**EXERCISE REQUIREMENTS**.
Go to the line below containing "1568x738 pixels." and print exactly from there through the line containing "Task: Activate the", both included. Print nothing else.

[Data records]
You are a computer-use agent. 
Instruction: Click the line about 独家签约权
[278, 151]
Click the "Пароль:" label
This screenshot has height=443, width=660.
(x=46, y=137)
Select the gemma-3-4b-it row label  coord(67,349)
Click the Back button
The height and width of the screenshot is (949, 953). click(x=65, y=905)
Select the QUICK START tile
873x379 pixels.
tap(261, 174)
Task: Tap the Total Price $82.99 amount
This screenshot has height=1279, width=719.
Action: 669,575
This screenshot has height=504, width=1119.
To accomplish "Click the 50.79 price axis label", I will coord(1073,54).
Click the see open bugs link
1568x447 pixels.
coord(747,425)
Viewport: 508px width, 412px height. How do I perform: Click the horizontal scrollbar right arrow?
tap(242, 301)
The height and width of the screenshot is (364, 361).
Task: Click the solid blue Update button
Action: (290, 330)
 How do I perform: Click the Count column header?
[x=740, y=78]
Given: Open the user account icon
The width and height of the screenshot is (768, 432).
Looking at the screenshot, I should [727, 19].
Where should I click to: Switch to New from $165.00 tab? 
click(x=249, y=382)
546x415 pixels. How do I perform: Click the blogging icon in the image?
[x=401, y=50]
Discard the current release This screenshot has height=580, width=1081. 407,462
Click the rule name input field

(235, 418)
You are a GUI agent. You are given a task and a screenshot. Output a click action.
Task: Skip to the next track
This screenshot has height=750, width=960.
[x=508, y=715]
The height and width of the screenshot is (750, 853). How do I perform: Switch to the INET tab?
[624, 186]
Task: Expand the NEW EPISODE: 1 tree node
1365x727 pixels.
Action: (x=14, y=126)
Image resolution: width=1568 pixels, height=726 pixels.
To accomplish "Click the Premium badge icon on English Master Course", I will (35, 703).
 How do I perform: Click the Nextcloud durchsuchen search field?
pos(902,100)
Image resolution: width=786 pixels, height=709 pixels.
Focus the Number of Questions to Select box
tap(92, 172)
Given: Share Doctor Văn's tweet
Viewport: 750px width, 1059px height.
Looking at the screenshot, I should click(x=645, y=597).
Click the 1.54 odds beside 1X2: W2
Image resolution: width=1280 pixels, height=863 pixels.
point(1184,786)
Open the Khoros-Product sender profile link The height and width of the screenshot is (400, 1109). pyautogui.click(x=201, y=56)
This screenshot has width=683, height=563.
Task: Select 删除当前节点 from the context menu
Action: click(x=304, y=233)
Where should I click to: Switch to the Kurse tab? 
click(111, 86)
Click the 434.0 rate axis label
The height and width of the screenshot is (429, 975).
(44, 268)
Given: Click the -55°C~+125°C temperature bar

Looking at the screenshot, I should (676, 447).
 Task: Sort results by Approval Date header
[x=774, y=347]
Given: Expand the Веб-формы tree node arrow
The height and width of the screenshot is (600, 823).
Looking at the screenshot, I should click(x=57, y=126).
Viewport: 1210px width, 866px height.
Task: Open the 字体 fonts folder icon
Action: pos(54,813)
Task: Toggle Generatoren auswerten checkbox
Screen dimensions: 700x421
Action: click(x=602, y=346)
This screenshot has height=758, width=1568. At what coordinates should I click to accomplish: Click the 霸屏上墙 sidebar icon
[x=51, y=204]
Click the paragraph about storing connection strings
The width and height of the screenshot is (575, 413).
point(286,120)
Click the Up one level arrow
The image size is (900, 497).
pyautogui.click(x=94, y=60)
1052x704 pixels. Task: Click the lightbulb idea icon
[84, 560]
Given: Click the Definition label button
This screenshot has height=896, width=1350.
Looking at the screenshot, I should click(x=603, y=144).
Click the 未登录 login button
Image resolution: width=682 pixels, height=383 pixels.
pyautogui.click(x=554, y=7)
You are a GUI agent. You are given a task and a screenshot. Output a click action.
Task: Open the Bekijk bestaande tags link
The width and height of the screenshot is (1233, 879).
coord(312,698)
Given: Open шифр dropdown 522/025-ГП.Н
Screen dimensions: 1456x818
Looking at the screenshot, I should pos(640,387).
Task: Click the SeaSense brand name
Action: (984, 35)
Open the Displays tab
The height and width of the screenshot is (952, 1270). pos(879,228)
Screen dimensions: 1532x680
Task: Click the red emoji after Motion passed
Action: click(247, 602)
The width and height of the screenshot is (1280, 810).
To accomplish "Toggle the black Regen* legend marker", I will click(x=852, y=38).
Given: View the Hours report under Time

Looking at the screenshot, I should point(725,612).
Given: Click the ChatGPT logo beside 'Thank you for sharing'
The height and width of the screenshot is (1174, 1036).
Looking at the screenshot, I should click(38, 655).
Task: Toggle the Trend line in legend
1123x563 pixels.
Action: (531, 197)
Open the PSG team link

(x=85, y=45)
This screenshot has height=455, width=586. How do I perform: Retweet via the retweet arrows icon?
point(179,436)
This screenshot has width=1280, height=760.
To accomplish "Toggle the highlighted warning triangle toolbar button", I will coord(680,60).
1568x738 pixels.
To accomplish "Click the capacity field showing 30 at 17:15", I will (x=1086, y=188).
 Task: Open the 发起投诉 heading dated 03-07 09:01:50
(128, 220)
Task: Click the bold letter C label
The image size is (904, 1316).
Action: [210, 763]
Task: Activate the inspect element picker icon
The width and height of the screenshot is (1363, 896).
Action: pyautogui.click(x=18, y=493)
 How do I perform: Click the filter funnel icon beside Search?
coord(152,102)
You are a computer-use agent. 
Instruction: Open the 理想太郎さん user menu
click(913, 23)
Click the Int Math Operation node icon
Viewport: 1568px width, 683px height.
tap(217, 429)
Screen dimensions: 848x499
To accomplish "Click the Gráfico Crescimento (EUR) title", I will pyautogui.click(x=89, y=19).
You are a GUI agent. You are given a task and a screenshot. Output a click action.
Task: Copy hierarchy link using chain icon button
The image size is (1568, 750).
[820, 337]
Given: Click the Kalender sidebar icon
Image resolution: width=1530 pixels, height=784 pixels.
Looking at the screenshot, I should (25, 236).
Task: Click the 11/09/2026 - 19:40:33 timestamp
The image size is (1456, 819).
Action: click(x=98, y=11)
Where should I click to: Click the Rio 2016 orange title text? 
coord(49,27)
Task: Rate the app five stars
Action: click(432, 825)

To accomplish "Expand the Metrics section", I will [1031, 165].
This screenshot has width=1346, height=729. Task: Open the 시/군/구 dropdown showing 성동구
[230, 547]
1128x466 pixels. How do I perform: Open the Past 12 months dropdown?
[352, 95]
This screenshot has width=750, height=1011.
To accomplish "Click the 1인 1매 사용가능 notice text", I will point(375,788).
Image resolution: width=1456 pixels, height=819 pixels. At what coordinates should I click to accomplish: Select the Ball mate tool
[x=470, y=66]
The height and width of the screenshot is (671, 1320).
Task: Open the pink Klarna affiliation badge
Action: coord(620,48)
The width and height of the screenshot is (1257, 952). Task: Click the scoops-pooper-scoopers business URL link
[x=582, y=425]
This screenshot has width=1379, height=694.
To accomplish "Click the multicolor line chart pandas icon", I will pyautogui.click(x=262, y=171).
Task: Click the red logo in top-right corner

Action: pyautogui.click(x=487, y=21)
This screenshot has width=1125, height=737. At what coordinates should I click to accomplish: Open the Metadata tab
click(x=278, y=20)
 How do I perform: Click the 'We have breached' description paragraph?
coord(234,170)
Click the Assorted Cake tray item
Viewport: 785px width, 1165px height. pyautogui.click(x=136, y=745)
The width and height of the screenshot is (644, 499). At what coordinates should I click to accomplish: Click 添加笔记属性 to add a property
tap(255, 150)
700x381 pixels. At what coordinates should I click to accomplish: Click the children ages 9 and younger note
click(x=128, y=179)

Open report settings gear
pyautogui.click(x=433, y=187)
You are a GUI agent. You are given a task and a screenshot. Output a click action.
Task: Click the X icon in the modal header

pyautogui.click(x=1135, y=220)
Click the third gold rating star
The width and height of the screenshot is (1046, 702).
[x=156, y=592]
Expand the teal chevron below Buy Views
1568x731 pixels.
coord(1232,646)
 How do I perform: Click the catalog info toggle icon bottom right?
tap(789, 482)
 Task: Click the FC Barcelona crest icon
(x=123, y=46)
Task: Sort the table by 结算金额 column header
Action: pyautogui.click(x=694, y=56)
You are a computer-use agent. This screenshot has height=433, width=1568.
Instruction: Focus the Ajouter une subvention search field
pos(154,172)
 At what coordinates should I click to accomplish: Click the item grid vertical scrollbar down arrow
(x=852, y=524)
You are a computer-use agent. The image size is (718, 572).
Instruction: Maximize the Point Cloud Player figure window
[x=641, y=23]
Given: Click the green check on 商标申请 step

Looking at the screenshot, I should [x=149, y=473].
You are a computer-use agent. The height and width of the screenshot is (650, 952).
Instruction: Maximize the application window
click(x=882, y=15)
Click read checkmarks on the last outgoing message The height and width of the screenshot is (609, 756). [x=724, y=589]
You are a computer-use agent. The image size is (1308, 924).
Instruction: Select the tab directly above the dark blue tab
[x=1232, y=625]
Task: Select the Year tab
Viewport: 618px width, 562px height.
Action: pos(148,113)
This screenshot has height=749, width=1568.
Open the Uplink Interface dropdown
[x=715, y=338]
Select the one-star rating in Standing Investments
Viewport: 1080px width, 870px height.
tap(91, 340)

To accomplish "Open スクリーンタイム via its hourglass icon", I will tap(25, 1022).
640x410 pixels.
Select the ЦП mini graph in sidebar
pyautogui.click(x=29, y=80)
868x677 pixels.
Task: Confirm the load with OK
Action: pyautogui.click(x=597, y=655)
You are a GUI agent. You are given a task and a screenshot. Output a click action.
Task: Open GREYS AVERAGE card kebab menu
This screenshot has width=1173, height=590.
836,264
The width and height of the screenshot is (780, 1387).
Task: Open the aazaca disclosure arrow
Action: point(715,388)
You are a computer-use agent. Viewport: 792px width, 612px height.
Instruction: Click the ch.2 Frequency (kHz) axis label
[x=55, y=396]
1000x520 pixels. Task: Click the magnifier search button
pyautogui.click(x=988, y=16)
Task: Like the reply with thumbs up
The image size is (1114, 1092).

**THE ANSWER**.
1568x738 pixels.
To accomplish "Click the capacity field showing 30 at 17:15", I will (x=1086, y=188).
 Task: Open the 发起投诉 heading dated 03-07 09:01:50
(128, 220)
Task: Click the bold letter C label
The image size is (904, 1316).
Action: [210, 763]
Task: Activate the inspect element picker icon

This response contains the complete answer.